Our approach to covering the County Championship has always been to strip away all of the fat and flesh and a fair proportion of the bones to leave something manageable. What you do with what’s left is up for debate. Give it to the dog, maybe.
Our official editorial stance is that only the first division matters, but we’re refining that further this year. We’re going to try and focus on the top of the table. The idea is that those of you who don’t follow county cricket too closely might be able to get just a few details about the title race without wasting time reading match reports which are about irrelevant teams or which provide needless detail about how a batsman was dismissed and in what over.
First, the table. Middlesex and Sussex are top, while Durham also won. Let’s try and tell their stories.
1st – Middlesex
Middlesex beat Nottinghamshire, who are generally one of the stronger counties. The match was set up by 6-63 from Toby Roland-Jones and at the age of 25 and with a first-class average of 20.57, we’re pretty sure we missed a trick in not selecting him as one of our players to watch this season. Then again, trick-missing is one of our specialties, along with making scrambled eggs and being unable to work for more than about eight minutes at a time.
Roland-Jones’ efforts were supported by 97 not out from wicketkeeper John Simpson. We checked his Cricinfo profile and he is not the BBC journalist. The match was then decided when Neil Dexter dismissed Nottinghamshire’s entire middle-order in their second innings, taking 5-27. Not-very-interestingly, Neil Dexter isn’t quite as old as we thought he was.
1st – Sussex
Yorkshire folded in their first innings. That’s pretty much the story here. Chris Jordan, once of Surrey, took 6-48, but we get the impression that if he hadn’t taken the wickets cheaply, someone else would have done. Yorkshire were dismissed for 96, Sussex made an unspectacular 356 and then secured an innings win with Yorkshire a dozen runs away from getting to bowl a second time.
3rd – Durham
It is early season and Graham Onions is playing. Shorn of their foulweather specialist, Nick Compton – who is resting after England duty – Somerset couldn’t cope. Chris Rushworth actually took one wicket more than Onions, but we’d be surprised if that happened too often, even if Rushworth does have a surprisingly good record.
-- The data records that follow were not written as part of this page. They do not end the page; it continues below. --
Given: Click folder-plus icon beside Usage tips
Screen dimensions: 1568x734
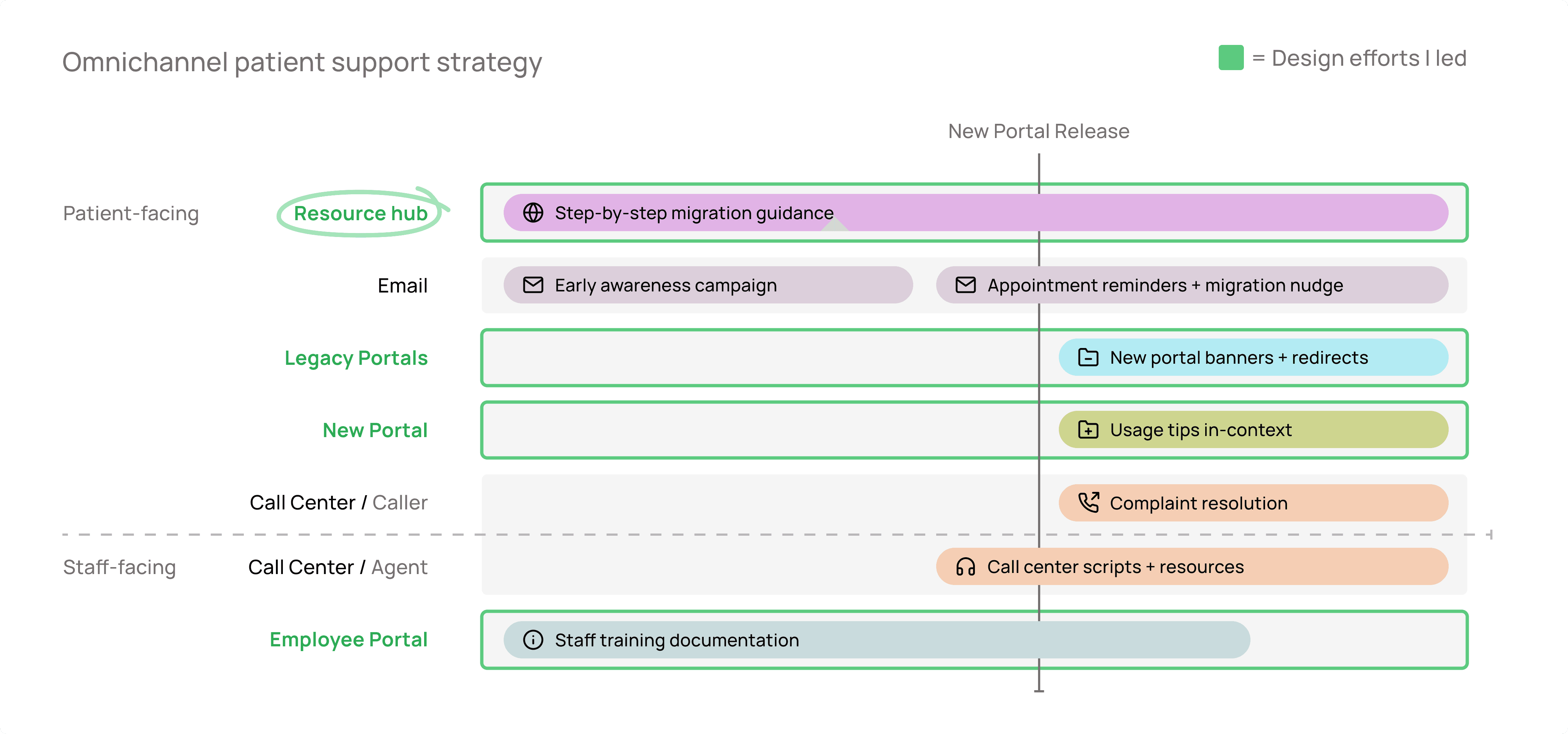Looking at the screenshot, I should [x=1088, y=430].
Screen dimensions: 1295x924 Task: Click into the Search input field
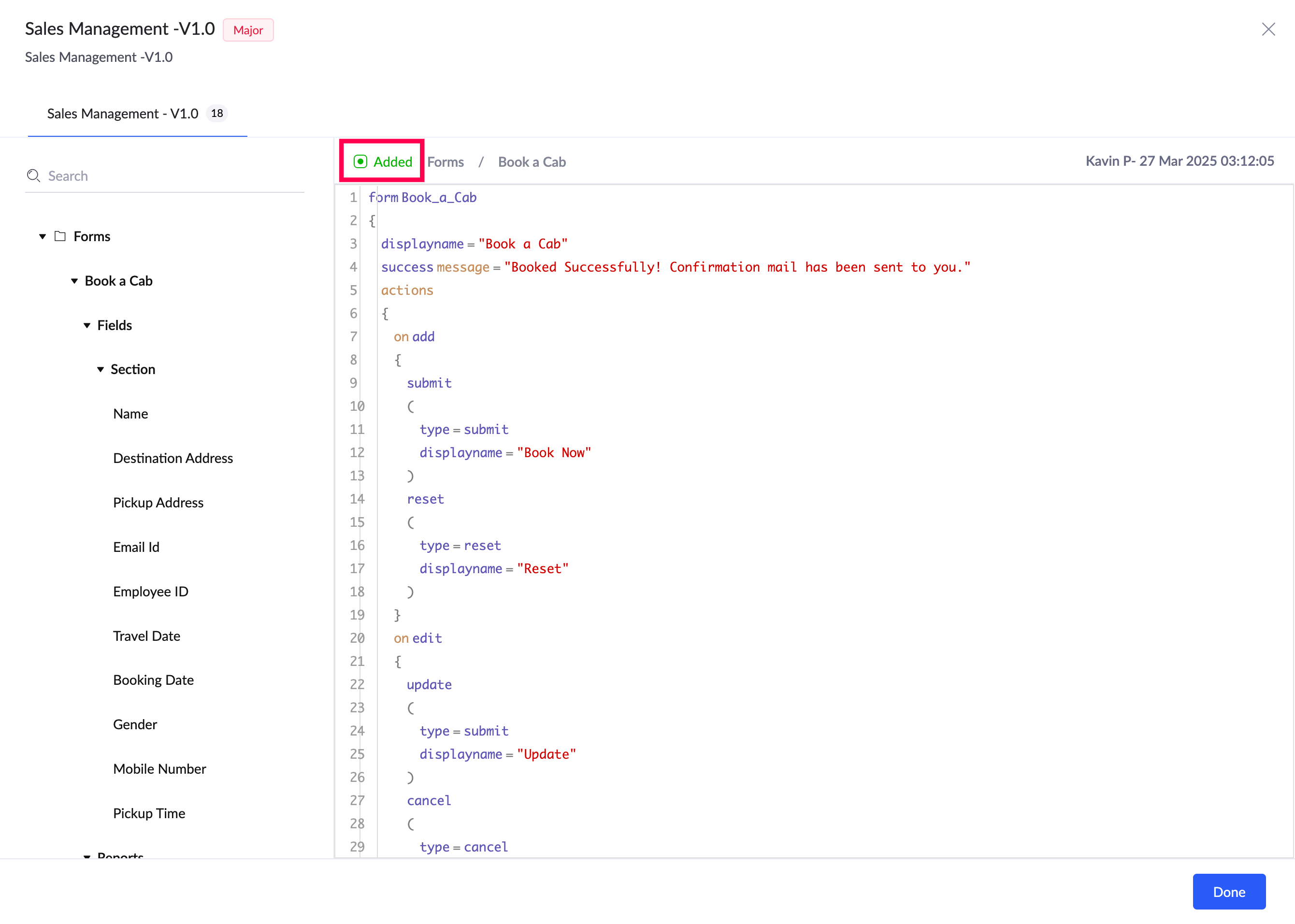point(171,176)
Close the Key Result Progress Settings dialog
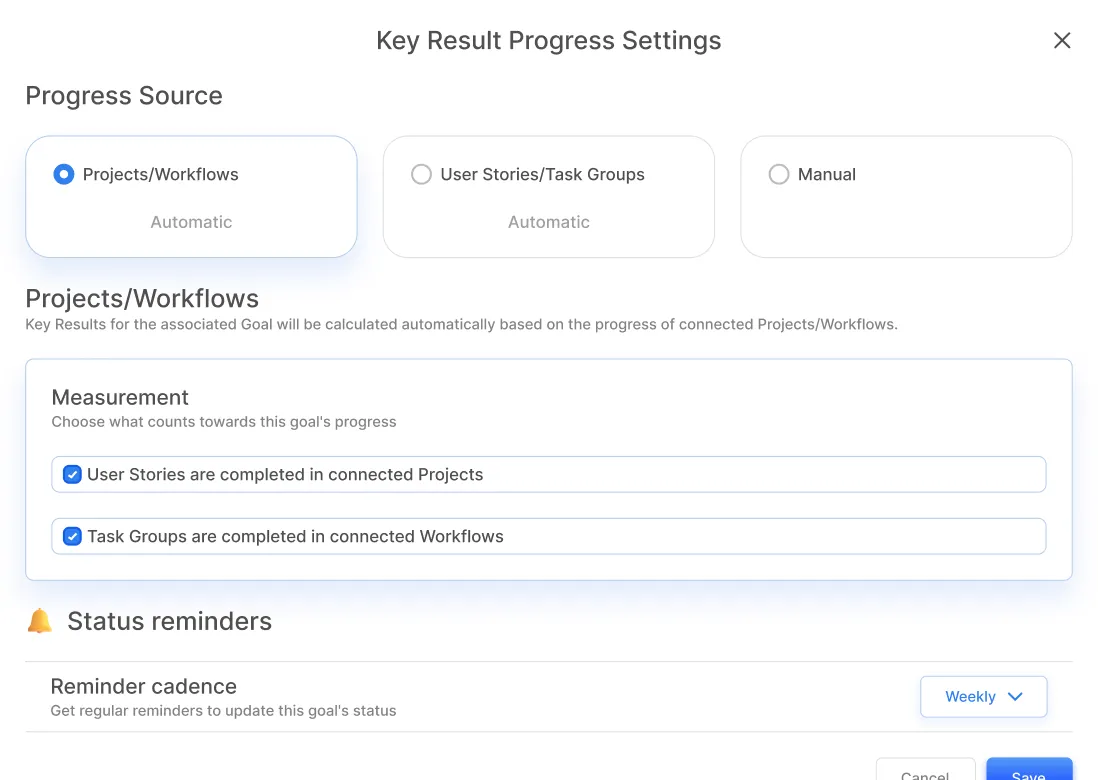The height and width of the screenshot is (780, 1098). 1062,40

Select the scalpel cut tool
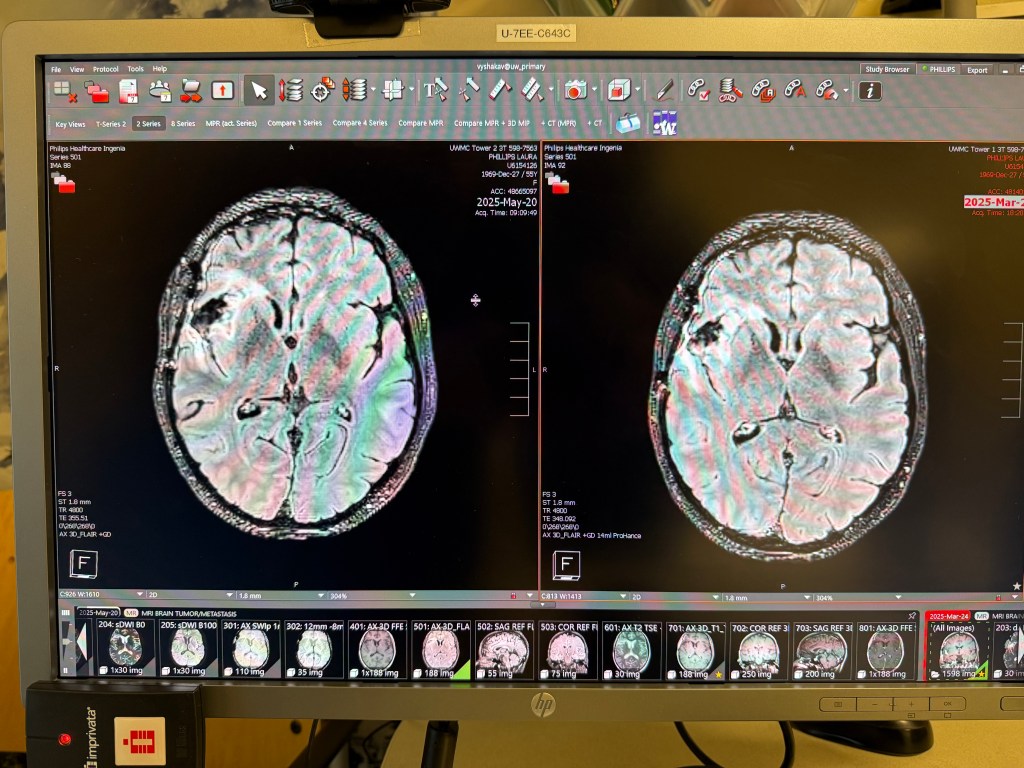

It was a low-scoring match and Ben Stokes’ 49 was the best effort until Craig Kieswetter’s 72 in the fourth innings. Kieswetter batted at three which is perhaps part of the masterplan to teach him how to score singles.
The next chapter
We’re hoping that over the weeks, a story will take shape. The focus should become more consistent as the table becomes established and hopefully we’ll get to know the characters who are having the biggest influence on things.
Set against that is the fact that we’re quite lazy and might get distracted or go on holiday. We’ll do our best to stay on top of things, but faint, not-particularly-heartfelt apologies if we do end up missing a week.